O universo familiar é novamente matéria-prima para o argentino Daniel Burman em seu novo filme, “O Décimo Homem” (“El rey del Once”), que estreou nesta quinta-feira (5).
Lembrado por usar o tema na maioria de sua obra, o diretor e roteirista – um dos principais cineastas da Argentina – conta a história de Ariel (Alan Sabbagh), um economista argentino radicado em Nova York que viaja a Buenos Aires para rever seu pai, Usher, e apresentá-lo à namorada.
Ao chegar à capital portenha, no entanto, ele se depara novamente com o desmazelo do velho – que, nos flashbacks nostálgicos de Ariel, apresentados em Super-8, se ausenta de momentos marcantes da vida do filho para atender a algum chamado da comunidade religiosa do “Once”, um bairro não oficial de Buenos Aires marcado pela presença judaica que já havia sido cenário de Burman no premiado “O Abraço Partido” (2004).
El once
É um bairro não oficial de Buenos Aires marcado por um comércio popular movimentado e pela presença da comunidade judaica. As filmagens de rua de “O Décimo Homem” mostram moradores reais do local – oficialmente o bairro de Balvanera
Usher, lembra o filho com resignação e alguma amargura, é sempre convocado a completar o quórum de dez homens exigido pela tradição judaica em enterros, por exemplo – vem daí o título do filme em português e em inglês. Afastado da religião, incapaz de compreender a dinâmica local e distante da vida que deixou para trás, esta é apenas uma das coisas que ele não entende totalmente nas relações comunitárias do “Once”.
Jornada
Ariel passa dias a fio sem conseguir se encontrar com o pai. E não demora a descobrir que sua namorada, com quem vive uma crise de relacionamento, não vem mais dos EUA.

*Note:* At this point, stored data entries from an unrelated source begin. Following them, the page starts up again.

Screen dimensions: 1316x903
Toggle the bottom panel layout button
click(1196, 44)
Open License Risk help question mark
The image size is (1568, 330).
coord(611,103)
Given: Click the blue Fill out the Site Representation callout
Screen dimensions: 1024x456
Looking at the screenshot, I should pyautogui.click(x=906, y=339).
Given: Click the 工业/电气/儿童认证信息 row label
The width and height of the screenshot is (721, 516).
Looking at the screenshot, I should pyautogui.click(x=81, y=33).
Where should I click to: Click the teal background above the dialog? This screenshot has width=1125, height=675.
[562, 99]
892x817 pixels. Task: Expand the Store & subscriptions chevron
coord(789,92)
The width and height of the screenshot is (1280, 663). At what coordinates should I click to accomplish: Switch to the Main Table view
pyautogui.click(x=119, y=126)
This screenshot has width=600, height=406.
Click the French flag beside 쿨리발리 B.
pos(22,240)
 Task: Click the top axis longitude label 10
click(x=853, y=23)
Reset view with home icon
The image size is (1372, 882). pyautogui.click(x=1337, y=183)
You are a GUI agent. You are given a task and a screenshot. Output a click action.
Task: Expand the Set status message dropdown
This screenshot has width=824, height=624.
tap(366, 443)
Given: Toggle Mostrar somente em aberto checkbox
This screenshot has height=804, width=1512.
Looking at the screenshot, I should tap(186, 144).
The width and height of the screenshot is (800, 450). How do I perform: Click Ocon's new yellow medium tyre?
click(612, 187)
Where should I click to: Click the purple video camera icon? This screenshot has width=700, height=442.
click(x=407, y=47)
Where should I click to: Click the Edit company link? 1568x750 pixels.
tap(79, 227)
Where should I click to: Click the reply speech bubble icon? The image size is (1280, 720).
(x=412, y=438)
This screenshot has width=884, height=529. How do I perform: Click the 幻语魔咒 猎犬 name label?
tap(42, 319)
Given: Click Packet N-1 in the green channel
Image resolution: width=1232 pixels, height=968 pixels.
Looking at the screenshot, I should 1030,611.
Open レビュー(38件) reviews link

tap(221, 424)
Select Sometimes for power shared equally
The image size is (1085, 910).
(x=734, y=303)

Usher, “o rei do Once”, só se faz presente pelo telefone, por onde passa uma série de comandos ao filho – todos relacionados a algum pedido da comunidade que orbita a fundação beneficente que comanda.
Ao longo de uma semana, Ariel precisa cumprir missões esquisitas como buscar remédios na casa de um recém-falecido, levar sapatos tamanho 46 a um jovem hospitalizado que não consegue amarrar cadarços (e se recusa a tomar banho por falta de toalhas macias), resolver problemas com o açougueiro antes da festa do Purim (espécie de carnaval judeu). Quase sempre na companhia de Eva (Julieta Zylberberg), uma judia ortodoxa solteira e bonita que Usher quer aproximar do filho.
Com um humor sutil e uma estética documental e sóbria, Burman faz desta história também um retrato perspicaz e afetuoso da comunidade judaica do Once, filmando eventos e personagens reais. Em meio ao drama familiar de Ariel, insere questões de fé, pertencimento, identidade, mas o faz sem pesar a mão. O ritmo mais lento, no entanto, que pode não agradar o público que prefere o frenesi das grandes produções.